Negli Stati Uniti e in Canada, i ricavi sono stati di 3,2 miliardi di dollari da 73,95 milioni di clienti, in calo rispetto ai 74,4 milioni registrati nel primo trimestre. I ricavi EMEA sono saliti a 2,4 miliardi di dollari da 68,7 milioni di abbonati, un leggero aumento rispetto ai 68,5 milioni del primo trimestre. Anche in America Latina i numeri sono lievitati: 38,7 milioni di utenti, con un fatturato di 861 milioni di dollari. Infine, i ricavi di AsiaPac sono cresciuti a $799 milioni provenienti da 27,9 milioni di clienti.

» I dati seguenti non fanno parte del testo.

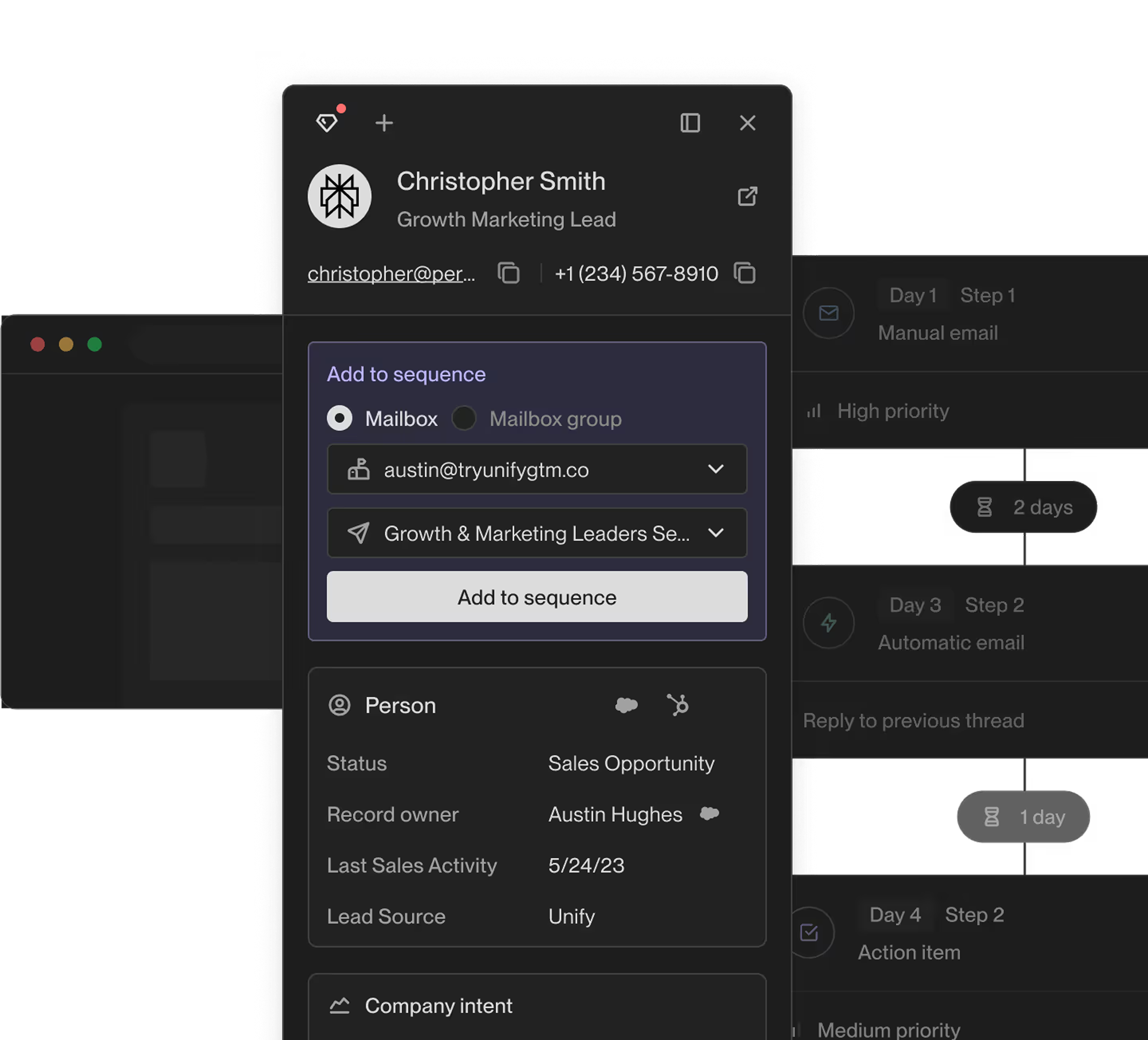Close the contact panel with X
Screen dimensions: 1148x1040
tap(747, 122)
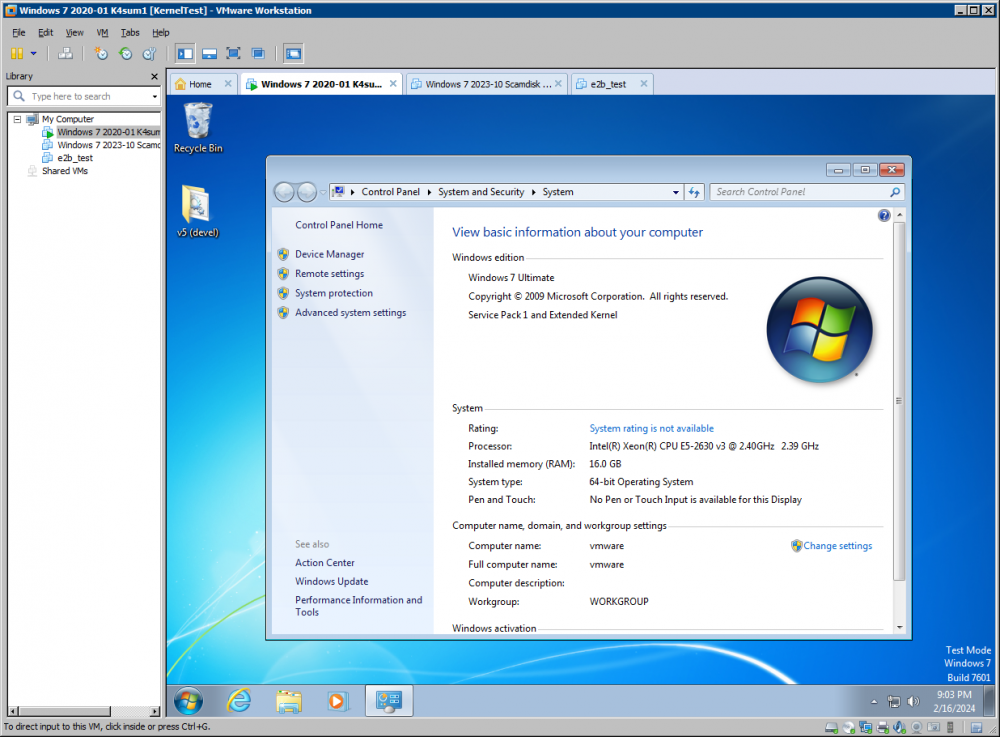Click the Send Ctrl+Alt+Del toolbar icon
1000x737 pixels.
coord(66,53)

I titoli originali Netflix del secondo trimestre comprendevano “Shadow and Bone”, con 55 milioni di utenti sintonizzati nei suoi primi 28 giorni, e “Sweet Tooth”, con 60 milioni. Anche i non-script hanno registrato ottimi numeri di audience, grazie a titoli come “Too Hot to Handle”. Sul fronte cinematografico, “Army of the Dead” di Zack Snyder è stato visto da 75 milioni di abbonati durante le prime 4 settimane. La classifica dei migliori titoli non inglesi di Netflix comprende il francese “Lupin” con 54 milioni di visualizzazioni, lo spagnolo “Elite” con 37 milioni e il messicano “Who Killed Sara?” con 34 milioni.

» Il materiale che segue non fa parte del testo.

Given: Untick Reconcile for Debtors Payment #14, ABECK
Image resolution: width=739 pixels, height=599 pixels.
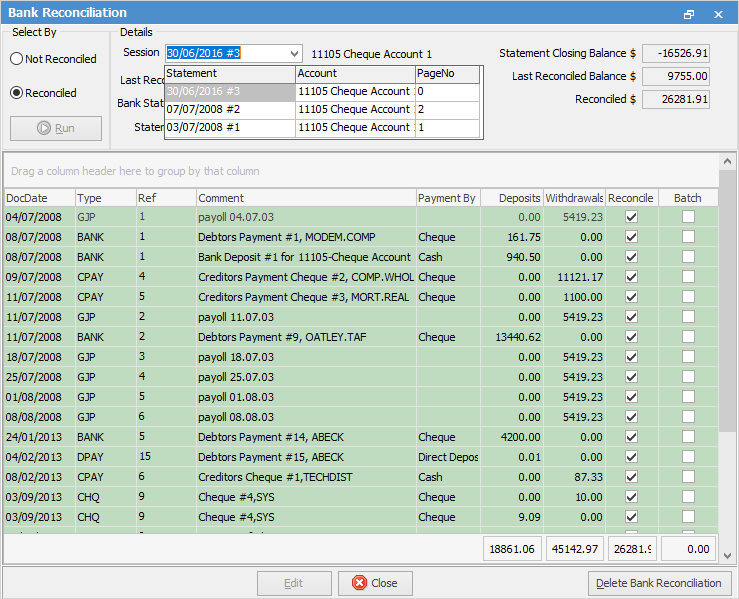Looking at the screenshot, I should point(630,437).
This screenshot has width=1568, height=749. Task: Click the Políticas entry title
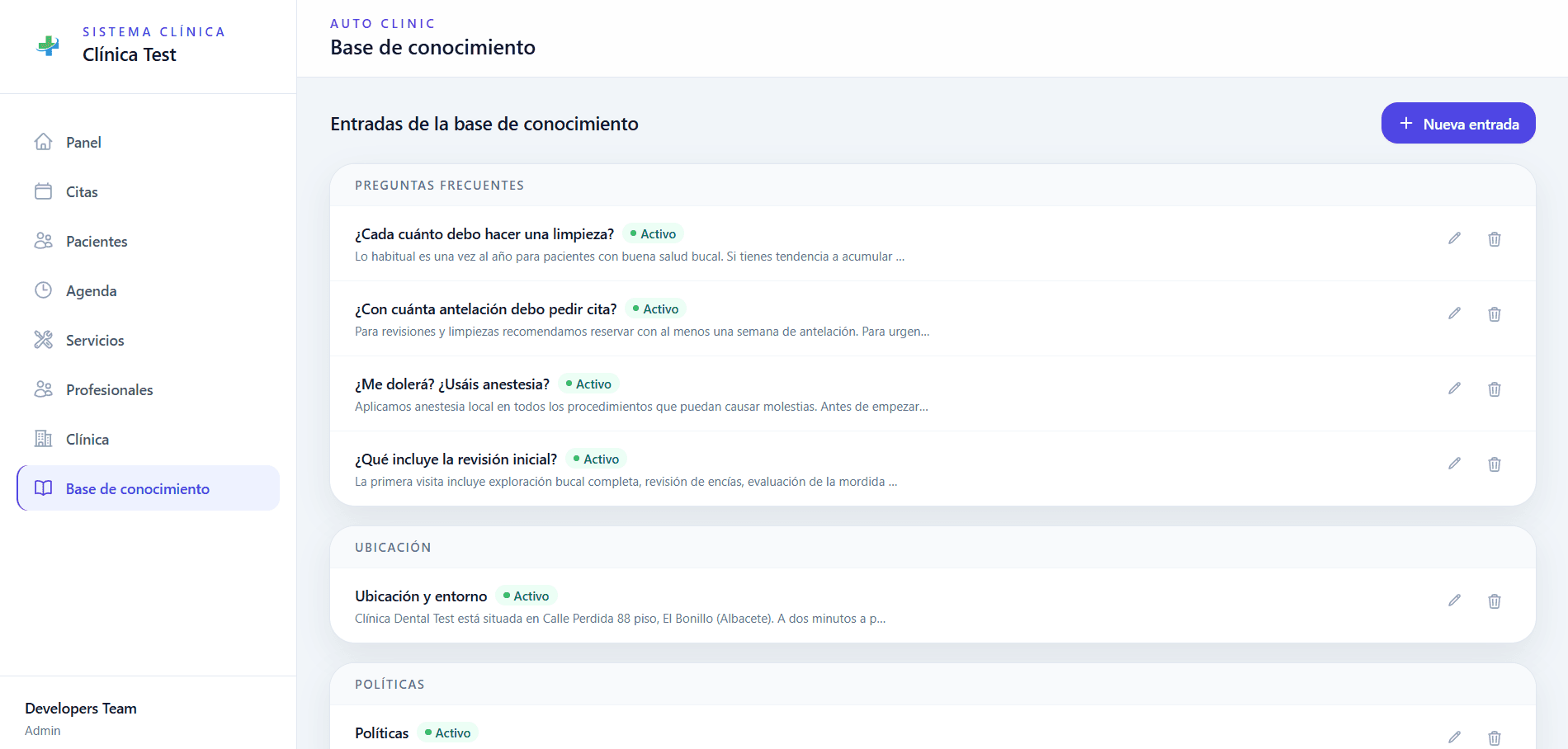point(381,733)
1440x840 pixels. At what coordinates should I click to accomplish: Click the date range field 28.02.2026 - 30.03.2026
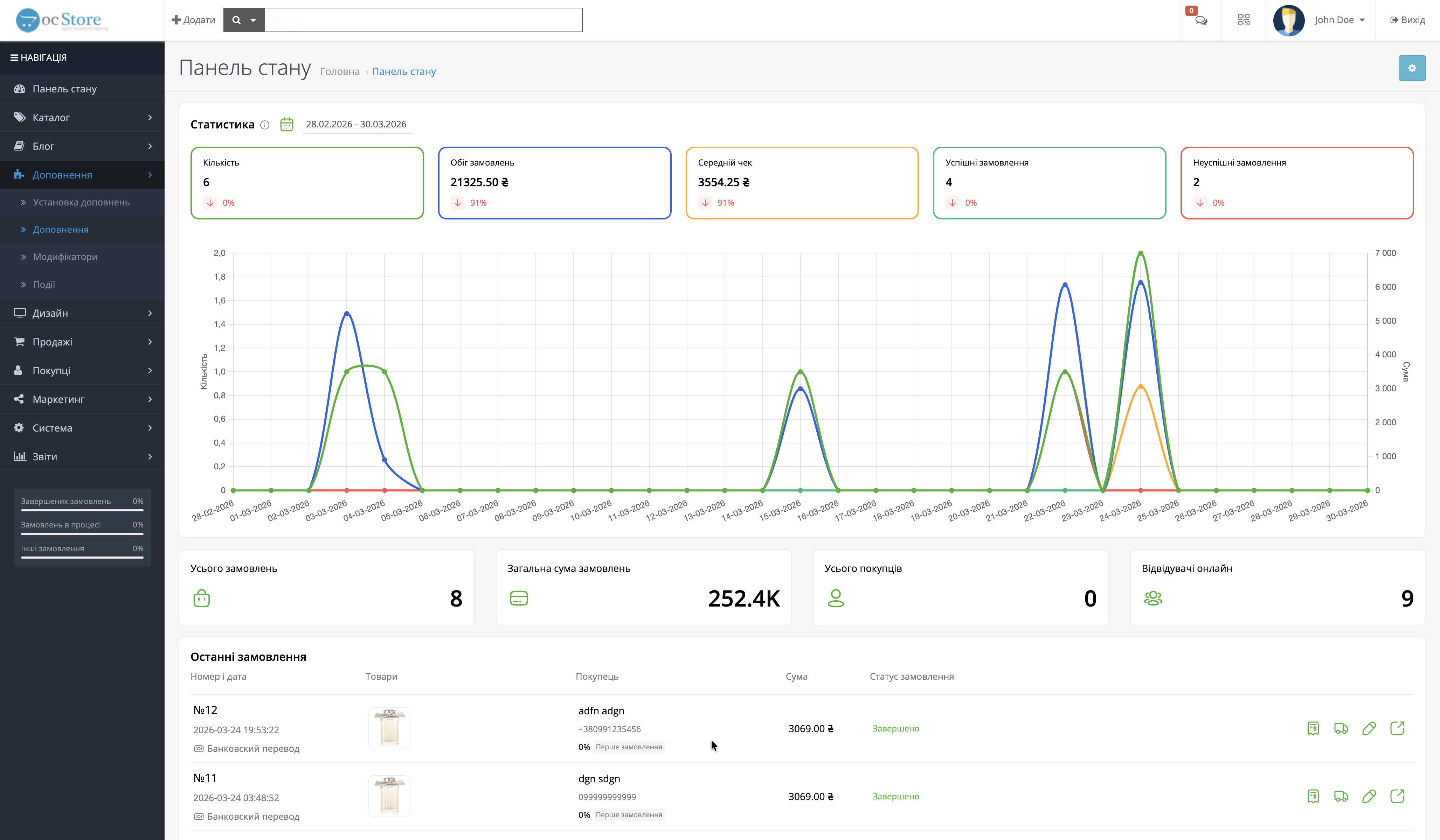[x=356, y=125]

Lo streamer ha affermato ufficialmente la sua intenzione di espandersi nel mondo dei videogiochi, che saranno disponibili come parte del pacchetto di abbonamento senza costi aggiuntivi. Al centro dell’investimento iniziale figureranno i giochi per dispositivi mobili. Affrontando la crescente competitività nel settore dello streaming, Netflix ha osservato: “Siamo ancora nei primi giorni della transizione dal consumo di intrattenimento lineare a quello on- demand. Secondo Nielsen, lo streaming rappresenta solo il 27% del tempo sullo schermo televisivo degli Stati Uniti, rispetto al 63% della televisione lineare. Considerando che siamo meno maturi in altri paesi e che questi dati escludono gli schermi mobili (dove riteniamo che il nostro impegno sia ancora inferiore), siamo fiduciosi di avere una lunga prospettiva di crescita. Mentre miglioriamo il nostro servizio, l’obiettivo della società è quello di aumentare la sua quota di tempo sugli schermi di tutto il mondo”.

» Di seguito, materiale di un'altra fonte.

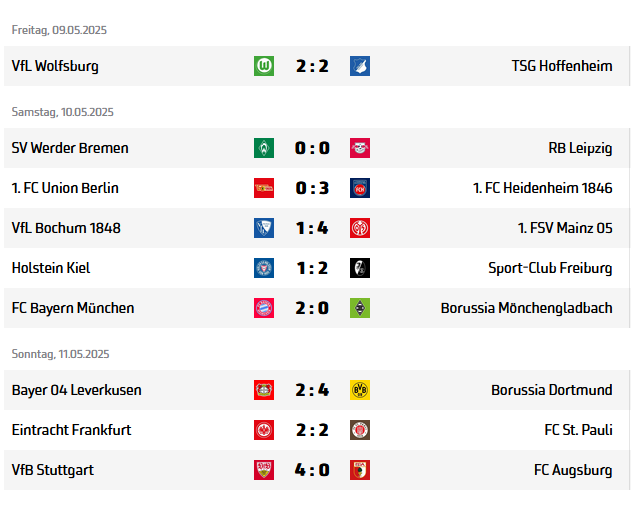631x508 pixels.
Task: Open the 1:4 Bochum–Mainz match result
Action: pyautogui.click(x=312, y=228)
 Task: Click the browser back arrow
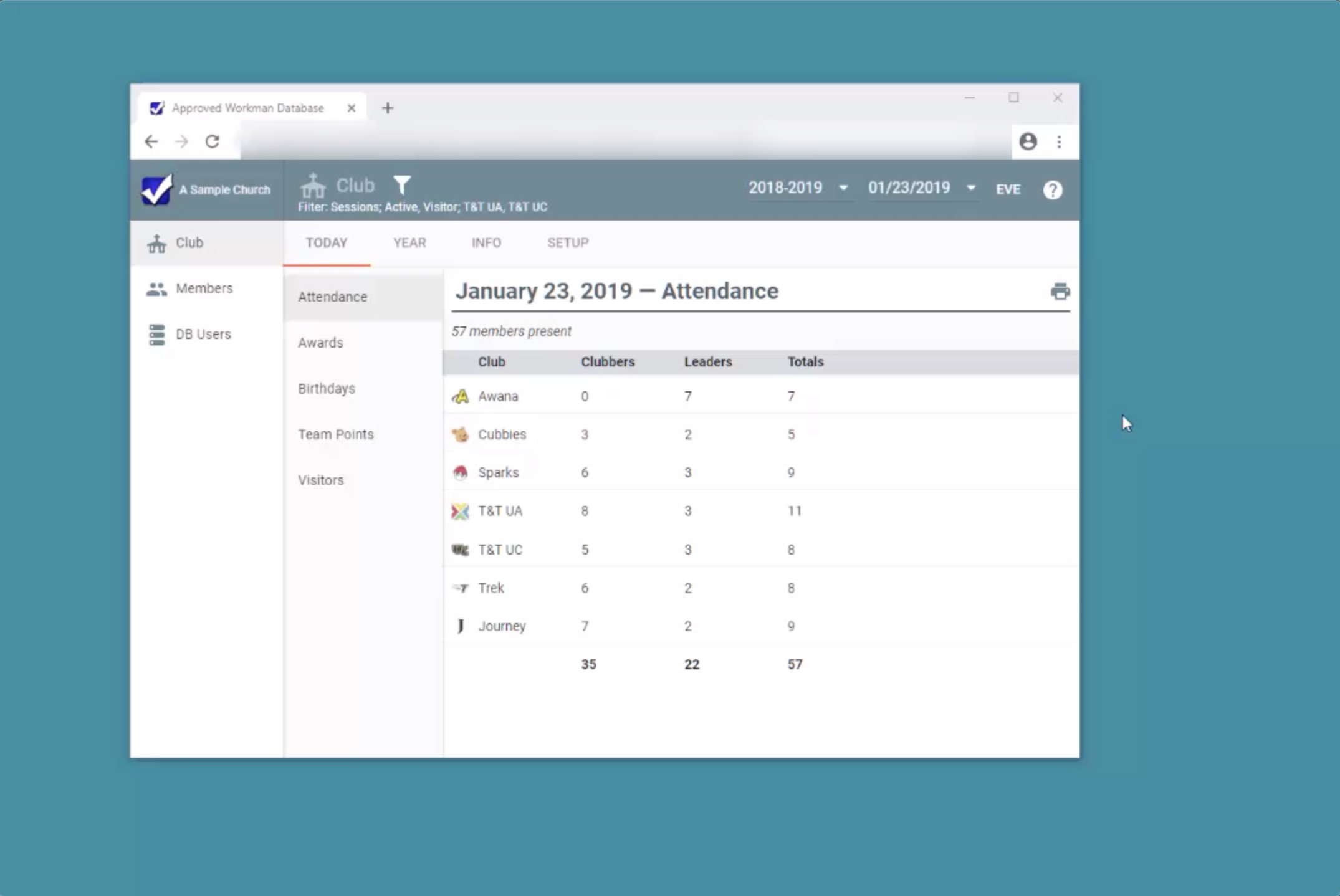(x=151, y=141)
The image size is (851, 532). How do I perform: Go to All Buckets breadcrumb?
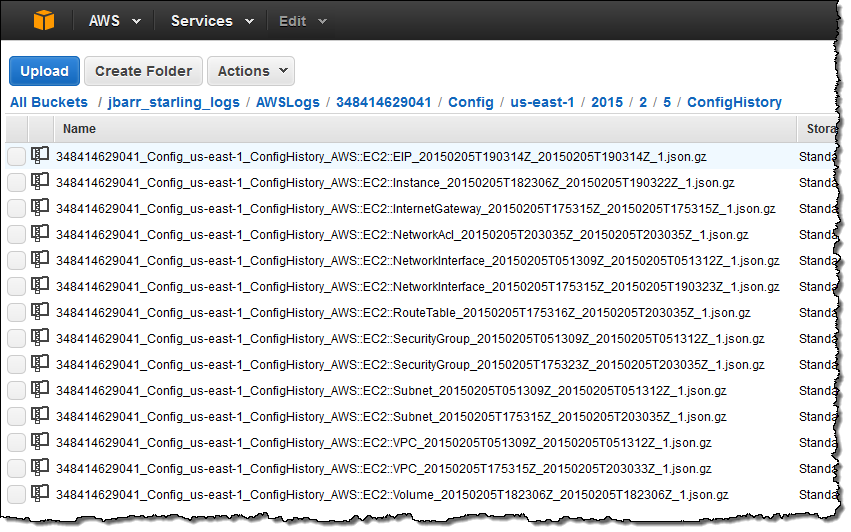tap(49, 102)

Il servizio di streaming sta anche assistendo a un’intensa corsa alle acquisizioni in atto nel settore dei media. “La combinazione pianificata di WarnerMedia e Discovery e la potenziale acquisizione di MGM da parte di Amazon sono esempi del consolidamento del settore. Sebbene valutiamo continuamente le opportunità, non consideriamo nessuna risorsa come un must-have e non abbiamo ancora trovato nessun investimento su larga scala sufficientemente convincente su cui agire”.